Since 'git pack-objects' supports a --path-walk option, allow passing it
through in 'git repack'. This presents interesting testing opportunities for
comparing the different repacking strategies against each other.
Add the --path-walk option to the performance tests in p5313.
For the microsoft/fluentui repo [1] checked out at a specific commit [2],
the --path-walk tests in p5313 look like this:
Test this tree
-------------------------------------------------------------------------
5313.18: thin pack with --path-walk 0.08(0.06+0.02)
5313.19: thin pack size with --path-walk 18.4K
5313.20: big pack with --path-walk 2.10(7.80+0.26)
5313.21: big pack size with --path-walk 19.8M
5313.22: shallow fetch pack with --path-walk 1.62(3.38+0.17)
5313.23: shallow pack size with --path-walk 33.6M
5313.24: repack with --path-walk 81.29(96.08+0.71)

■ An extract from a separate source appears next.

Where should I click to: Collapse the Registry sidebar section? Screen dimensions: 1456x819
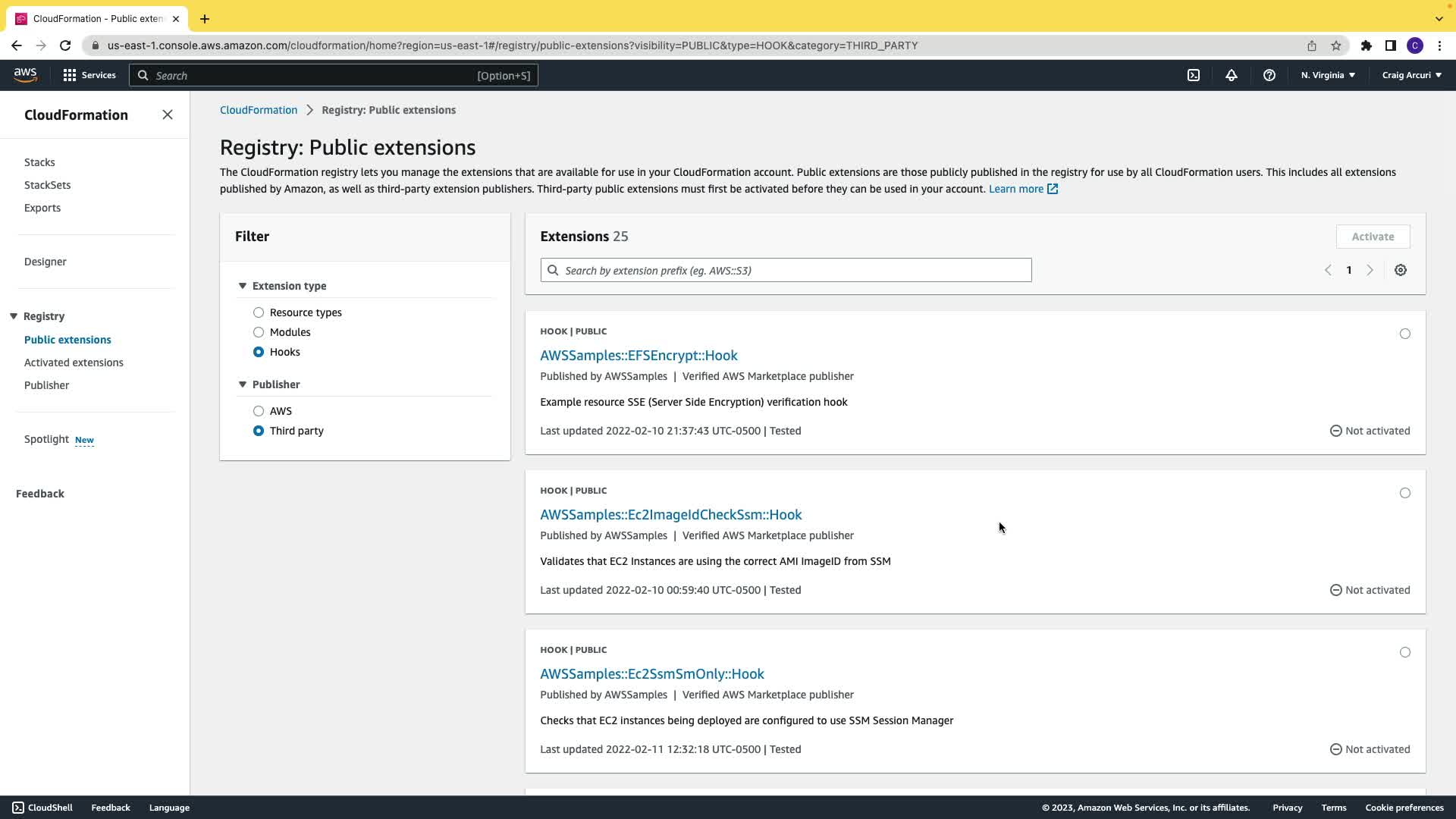coord(14,316)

5313.25: repack size with --path-walk 142.5M
[1] https://github.com/microsoft/fluentui
[2]
e70848ebac1cd720875bccaa3026f4a9ed700e08
Along with the earlier tests in p5313, I'll instead reformat the
comparison as follows:
Repack Method Pack Size Time
---------------------------------------
Hash v1 439.4M 87.24s
Hash v2 161.7M 21.51s
Path Walk 142.5M 81.29s
There are a few things to notice here:
1. The benefits of --name-hash-version=2 over --name-hash-version=1 are
significant, but --path-walk still compresses better than that
option.
2. The --path-walk command is still using --name-hash-version=1 for the
second pass of delta computation, using the increased name hash
collisions as a potential method for opportunistic compression on
top of the path-focused compression.
3. The --path-walk algorithm is currently sequential and does not use
multiple threads for delta compression. Threading will be
implemented in a future change so the computation time will improve
to better compete in this metric.
There are small benefits in size for my copy of the Git repository:
Repack Method Pack Size Time
---------------------------------------
Hash v1 248.8M 30.44s
Hash v2 249.0M 30.15s
Path Walk 213.2M 142.50s
As well as in the nodejs/node repository [3]:
Repack Method Pack Size Time
---------------------------------------
Hash v1 739.9M 71.18s
Hash v2 764.6M 67.82s
Path Walk 698.1M 208.10s
[3] https://github.com/nodejs/node
This benefit also repeats in my copy of the Linux kernel repository:
Repack Method Pack Size Time
---------------------------------------
Hash v1 2.5G 554.41s
Hash v2 2.5G 549.62s
Path Walk 2.2G 1562.36s
It is important to see that even when the repository shape does not have
many name-hash collisions, there is a slight space boost to be found
using this method.
As this repacking strategy was released in Git for Windows 2.47.0, some
users have reported cases where the --path-walk compression is slightly
worse than the --name-hash-version=2 option. In those cases, it may be
beneficial to combine the two options. However, there has not been a
released version of Git that has both options and I don't have access to
these repos for testing.
Signed-off-by: Derrick Stolee <stolee@gmail.com>
Signed-off-by: Junio C Hamano <gitster@pobox.com>
[verse]
'git repack' [-a] [-A] [-d] [-f] [-F] [-l] [-n] [-q] [-b] [-m]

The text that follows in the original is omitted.